York9 captain Manny Aparicio picked up an automatic suspension for his red card. Forge captain Kyle Bekker was later suspended for two matches and fined an undisclosed amount for his elbow to Joseph Di Chiara that had gone unpenalized during the match. The first win in CPL history came the next day when Pacific FC defeated HFX Wanderers FC 1–0 in its home opener.

In league play, Forge finished second in the CPL's spring and fall seasons and went on to become the CPL's first champions by defeating Cavalry FC in the 2019 Canadian Premier League finals.
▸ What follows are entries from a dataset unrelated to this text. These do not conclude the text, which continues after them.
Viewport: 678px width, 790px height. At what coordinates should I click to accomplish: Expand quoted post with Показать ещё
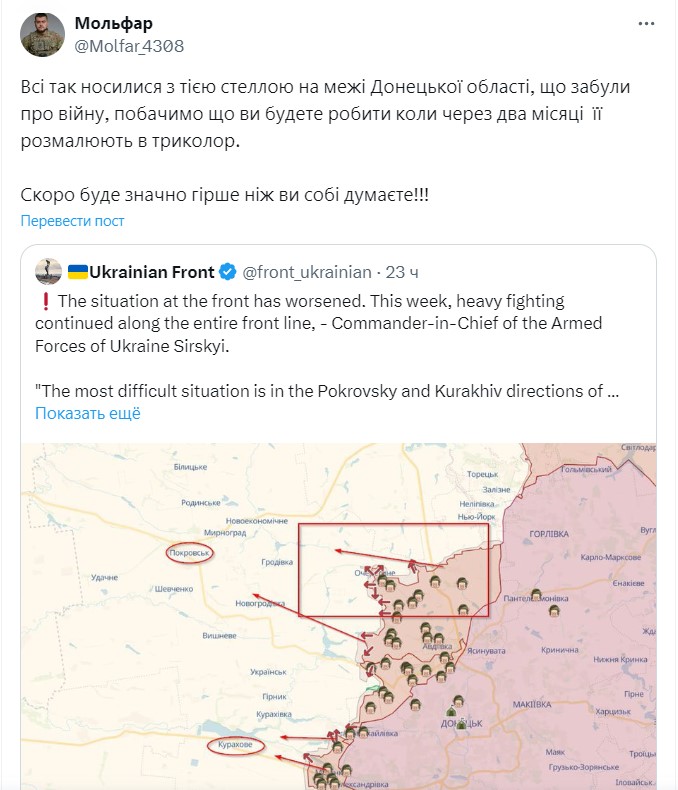(x=88, y=413)
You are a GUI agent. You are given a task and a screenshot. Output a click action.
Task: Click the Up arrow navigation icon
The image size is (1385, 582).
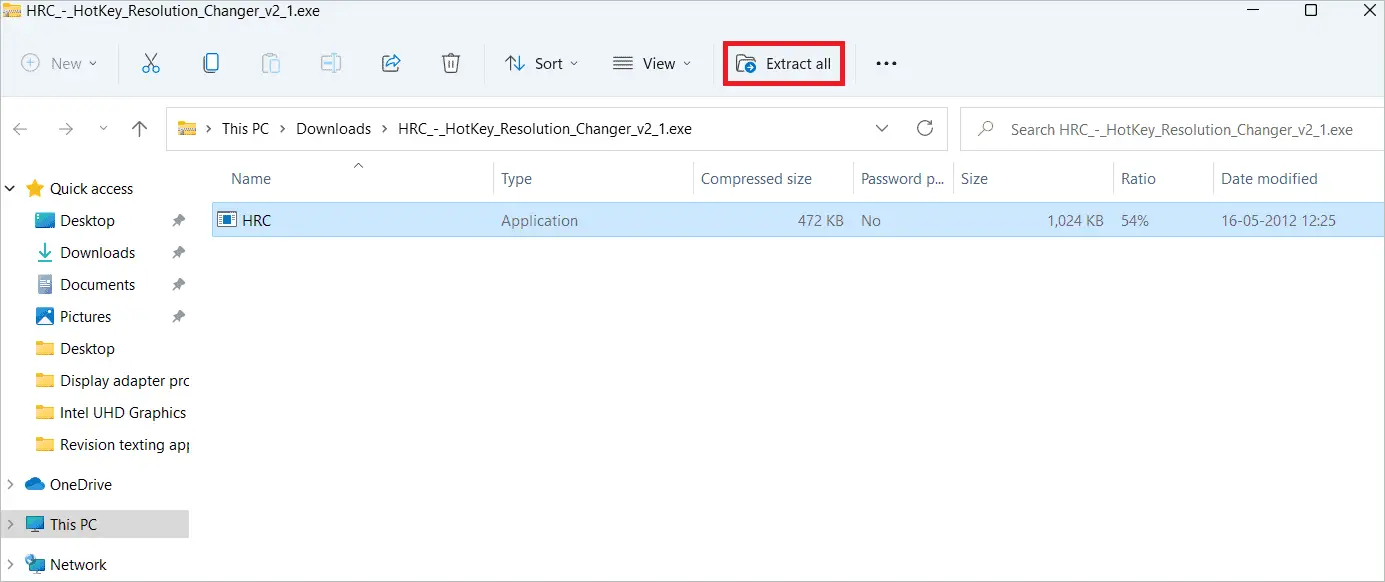(140, 128)
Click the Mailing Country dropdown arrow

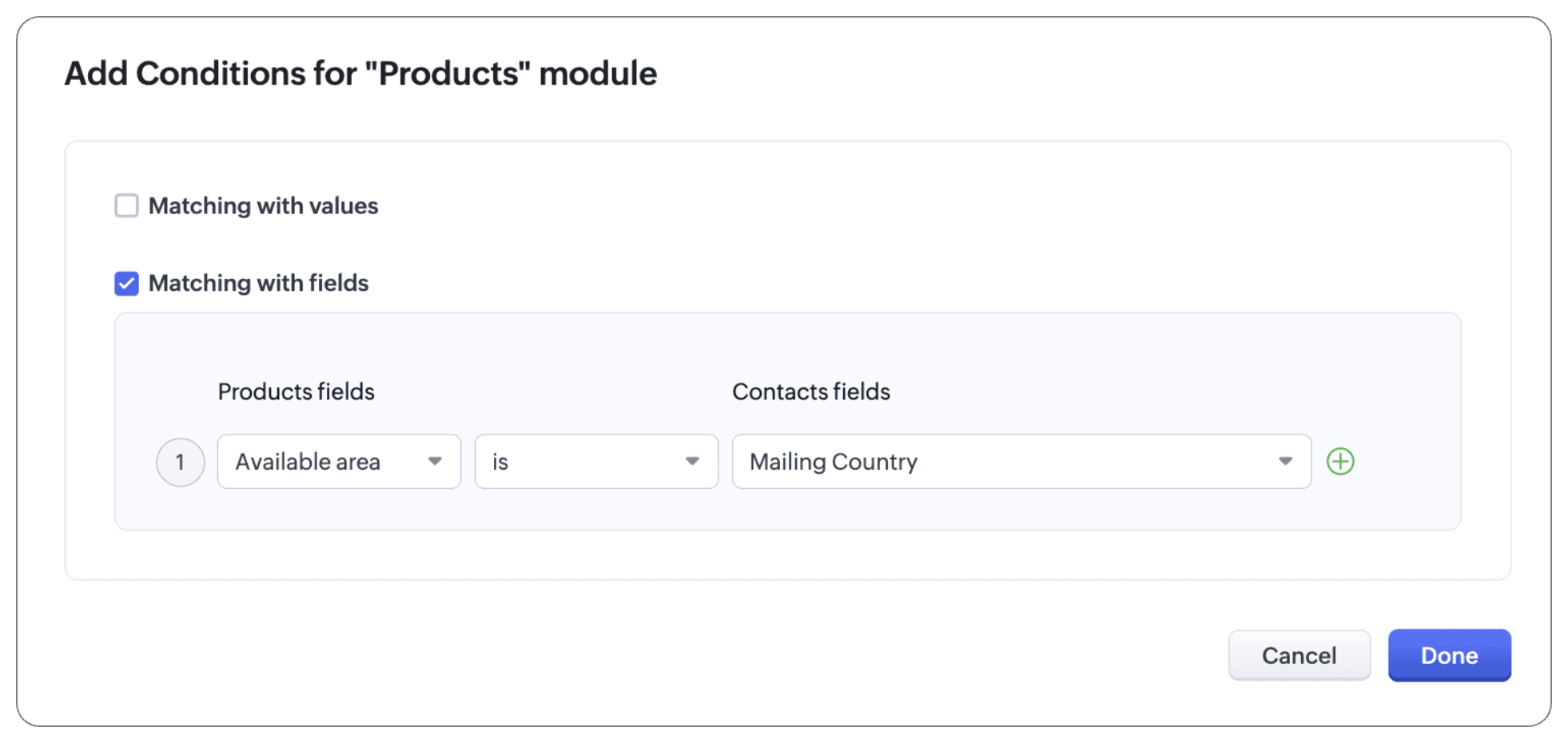tap(1285, 461)
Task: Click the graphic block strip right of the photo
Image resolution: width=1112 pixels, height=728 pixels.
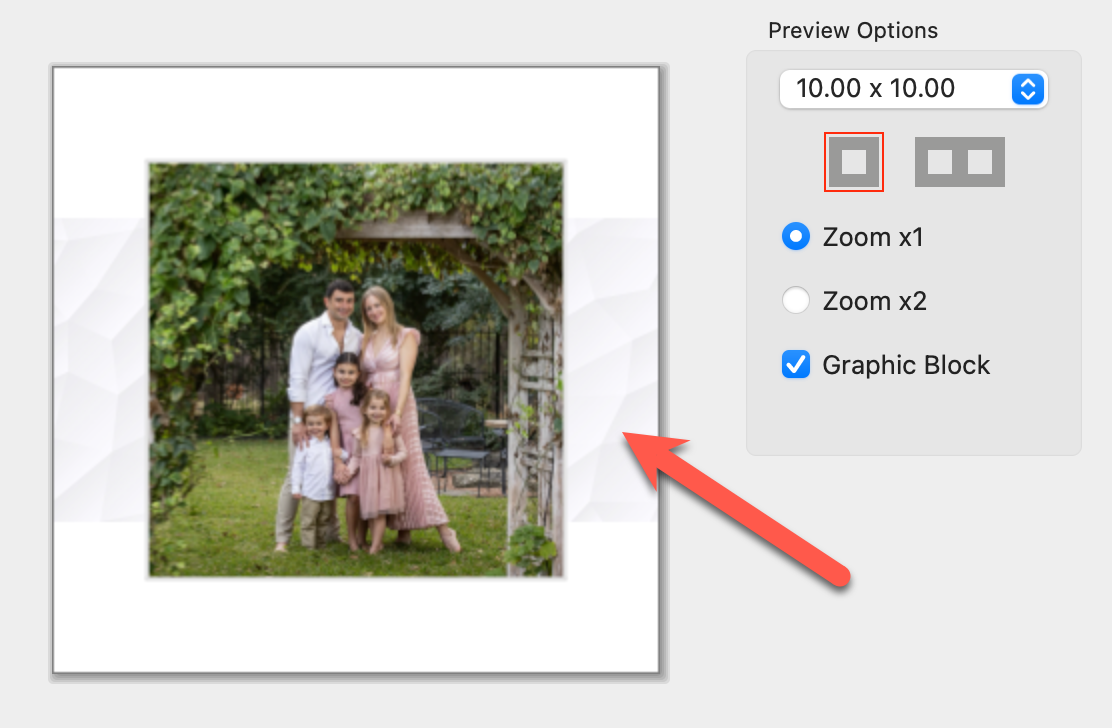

York9 finished sixth in the CPL's spring season and third in the fall season.

With 17,611 fans in attendance, this match held the CPL attendance record for more than six years until it was broken on May 13, 2025 by Forge in a school day game against visitors Atlético Ottawa with a crowd of 17,971 in the stands.